What to produce
Among the entries below, find the lines holding "will" and copy them.

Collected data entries
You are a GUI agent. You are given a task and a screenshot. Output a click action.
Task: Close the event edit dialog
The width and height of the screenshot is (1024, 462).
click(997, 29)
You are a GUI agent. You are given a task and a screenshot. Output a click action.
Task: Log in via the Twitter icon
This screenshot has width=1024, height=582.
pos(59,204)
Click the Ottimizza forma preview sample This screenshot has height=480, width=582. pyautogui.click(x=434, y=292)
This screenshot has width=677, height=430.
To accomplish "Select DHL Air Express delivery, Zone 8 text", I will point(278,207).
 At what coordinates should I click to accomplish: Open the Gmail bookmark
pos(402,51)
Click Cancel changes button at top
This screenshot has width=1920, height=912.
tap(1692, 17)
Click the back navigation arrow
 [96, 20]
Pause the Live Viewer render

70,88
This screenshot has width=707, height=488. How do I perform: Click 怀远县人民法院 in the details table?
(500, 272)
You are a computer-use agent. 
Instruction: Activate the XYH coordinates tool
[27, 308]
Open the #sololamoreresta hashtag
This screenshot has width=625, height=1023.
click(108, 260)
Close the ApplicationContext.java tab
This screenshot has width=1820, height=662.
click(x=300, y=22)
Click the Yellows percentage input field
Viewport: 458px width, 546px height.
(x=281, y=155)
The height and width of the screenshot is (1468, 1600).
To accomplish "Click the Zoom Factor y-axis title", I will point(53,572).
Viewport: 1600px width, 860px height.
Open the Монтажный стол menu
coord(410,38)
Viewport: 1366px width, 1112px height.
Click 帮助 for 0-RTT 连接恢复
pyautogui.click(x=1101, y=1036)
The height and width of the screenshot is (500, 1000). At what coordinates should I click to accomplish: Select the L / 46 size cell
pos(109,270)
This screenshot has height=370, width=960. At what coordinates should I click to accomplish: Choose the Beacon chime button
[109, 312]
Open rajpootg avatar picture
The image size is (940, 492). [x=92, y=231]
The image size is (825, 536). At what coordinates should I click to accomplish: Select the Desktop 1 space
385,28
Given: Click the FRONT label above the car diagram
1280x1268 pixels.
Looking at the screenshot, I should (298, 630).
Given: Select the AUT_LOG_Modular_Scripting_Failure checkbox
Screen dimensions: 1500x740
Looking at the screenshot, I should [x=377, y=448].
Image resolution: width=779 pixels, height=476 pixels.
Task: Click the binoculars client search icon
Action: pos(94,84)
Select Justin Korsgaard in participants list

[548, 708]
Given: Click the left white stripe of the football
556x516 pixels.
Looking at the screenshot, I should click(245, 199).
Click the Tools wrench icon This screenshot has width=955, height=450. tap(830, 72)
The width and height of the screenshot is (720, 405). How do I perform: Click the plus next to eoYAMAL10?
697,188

Response to this task
To accomplish "Select DHL Air Express delivery, Zone 8 text", I will point(278,207).
To accomplish "Click the Zoom Factor y-axis title", I will point(53,572).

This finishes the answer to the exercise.